(Records excerpted from a collection)
+-------+

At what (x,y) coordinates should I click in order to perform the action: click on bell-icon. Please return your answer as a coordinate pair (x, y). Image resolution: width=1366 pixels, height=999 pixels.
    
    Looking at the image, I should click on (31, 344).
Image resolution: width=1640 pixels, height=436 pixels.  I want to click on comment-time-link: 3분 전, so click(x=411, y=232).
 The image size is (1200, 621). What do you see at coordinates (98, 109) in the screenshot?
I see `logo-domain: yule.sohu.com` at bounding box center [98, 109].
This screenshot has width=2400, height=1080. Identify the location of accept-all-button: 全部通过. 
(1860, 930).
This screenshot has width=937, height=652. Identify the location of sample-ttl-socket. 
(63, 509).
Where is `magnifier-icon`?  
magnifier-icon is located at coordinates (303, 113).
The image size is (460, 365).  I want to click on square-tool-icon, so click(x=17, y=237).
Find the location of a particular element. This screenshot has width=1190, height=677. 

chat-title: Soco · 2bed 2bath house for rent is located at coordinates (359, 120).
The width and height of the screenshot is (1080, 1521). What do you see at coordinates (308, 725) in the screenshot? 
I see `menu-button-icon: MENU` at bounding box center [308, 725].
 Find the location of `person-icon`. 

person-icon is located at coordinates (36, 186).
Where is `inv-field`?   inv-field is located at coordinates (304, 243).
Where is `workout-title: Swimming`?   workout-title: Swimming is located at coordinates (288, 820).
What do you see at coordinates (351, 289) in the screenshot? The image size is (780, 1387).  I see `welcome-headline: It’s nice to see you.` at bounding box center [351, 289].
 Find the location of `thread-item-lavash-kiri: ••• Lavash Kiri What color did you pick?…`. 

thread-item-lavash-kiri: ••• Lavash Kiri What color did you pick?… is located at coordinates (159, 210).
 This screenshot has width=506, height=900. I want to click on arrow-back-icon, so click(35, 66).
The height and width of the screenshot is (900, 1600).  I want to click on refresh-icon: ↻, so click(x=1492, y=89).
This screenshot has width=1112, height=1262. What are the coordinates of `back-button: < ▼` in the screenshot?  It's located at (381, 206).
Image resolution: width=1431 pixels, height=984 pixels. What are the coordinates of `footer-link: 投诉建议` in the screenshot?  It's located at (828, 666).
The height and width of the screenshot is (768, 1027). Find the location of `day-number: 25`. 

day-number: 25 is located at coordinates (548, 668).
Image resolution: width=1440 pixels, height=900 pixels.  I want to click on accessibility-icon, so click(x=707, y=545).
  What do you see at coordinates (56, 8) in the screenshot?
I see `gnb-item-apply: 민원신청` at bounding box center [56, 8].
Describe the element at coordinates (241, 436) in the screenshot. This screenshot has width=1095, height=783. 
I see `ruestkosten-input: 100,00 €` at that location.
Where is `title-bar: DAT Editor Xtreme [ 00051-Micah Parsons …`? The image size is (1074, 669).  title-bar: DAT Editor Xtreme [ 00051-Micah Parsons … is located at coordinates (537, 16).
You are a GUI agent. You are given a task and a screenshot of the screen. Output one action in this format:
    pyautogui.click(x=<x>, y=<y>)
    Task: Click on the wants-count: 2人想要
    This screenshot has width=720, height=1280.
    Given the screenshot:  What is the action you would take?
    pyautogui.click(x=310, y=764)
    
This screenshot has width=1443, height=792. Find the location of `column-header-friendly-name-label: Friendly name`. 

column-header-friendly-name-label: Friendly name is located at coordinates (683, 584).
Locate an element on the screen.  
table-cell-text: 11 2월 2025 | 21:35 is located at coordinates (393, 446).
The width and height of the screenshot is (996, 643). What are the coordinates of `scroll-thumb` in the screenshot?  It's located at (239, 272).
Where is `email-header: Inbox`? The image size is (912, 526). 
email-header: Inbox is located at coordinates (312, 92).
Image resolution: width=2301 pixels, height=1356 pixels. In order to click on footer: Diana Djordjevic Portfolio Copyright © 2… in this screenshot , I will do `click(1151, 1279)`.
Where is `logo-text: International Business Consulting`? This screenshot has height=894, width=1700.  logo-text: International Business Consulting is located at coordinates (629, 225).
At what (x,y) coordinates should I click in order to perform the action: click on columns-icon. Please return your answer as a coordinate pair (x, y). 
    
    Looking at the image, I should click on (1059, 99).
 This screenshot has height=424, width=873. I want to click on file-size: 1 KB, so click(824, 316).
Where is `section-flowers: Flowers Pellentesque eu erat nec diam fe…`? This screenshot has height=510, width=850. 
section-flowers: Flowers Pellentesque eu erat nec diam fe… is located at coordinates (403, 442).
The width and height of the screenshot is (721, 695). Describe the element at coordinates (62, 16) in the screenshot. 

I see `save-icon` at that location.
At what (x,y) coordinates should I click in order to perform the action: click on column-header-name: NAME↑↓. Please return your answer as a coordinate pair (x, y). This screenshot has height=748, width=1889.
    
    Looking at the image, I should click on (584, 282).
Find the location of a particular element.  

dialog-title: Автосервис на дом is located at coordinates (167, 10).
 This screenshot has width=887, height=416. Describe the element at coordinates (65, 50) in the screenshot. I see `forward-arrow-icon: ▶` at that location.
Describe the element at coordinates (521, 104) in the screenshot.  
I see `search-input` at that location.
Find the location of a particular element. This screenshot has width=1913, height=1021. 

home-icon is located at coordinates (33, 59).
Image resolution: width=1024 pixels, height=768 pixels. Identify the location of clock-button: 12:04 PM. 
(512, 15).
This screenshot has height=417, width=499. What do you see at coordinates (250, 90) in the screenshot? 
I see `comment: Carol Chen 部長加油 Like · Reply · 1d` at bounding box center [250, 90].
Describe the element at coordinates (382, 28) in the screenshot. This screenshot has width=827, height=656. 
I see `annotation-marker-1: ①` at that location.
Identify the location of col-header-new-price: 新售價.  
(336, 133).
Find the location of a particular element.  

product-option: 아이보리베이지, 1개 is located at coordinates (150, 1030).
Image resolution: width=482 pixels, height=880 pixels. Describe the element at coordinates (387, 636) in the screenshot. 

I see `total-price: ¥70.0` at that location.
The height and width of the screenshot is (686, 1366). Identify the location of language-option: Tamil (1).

+-------+

Aim of the exercise. Copy out the items above without changes, from the line containing "You are a GUI" through the line containing "pyautogui.click(x=310, y=764)".

Answer to this problem.
You are a GUI agent. You are given a task and a screenshot of the screen. Output one action in this format:
    pyautogui.click(x=<x>, y=<y>)
    Task: Click on the wants-count: 2人想要
    This screenshot has width=720, height=1280.
    Given the screenshot:  What is the action you would take?
    pyautogui.click(x=310, y=764)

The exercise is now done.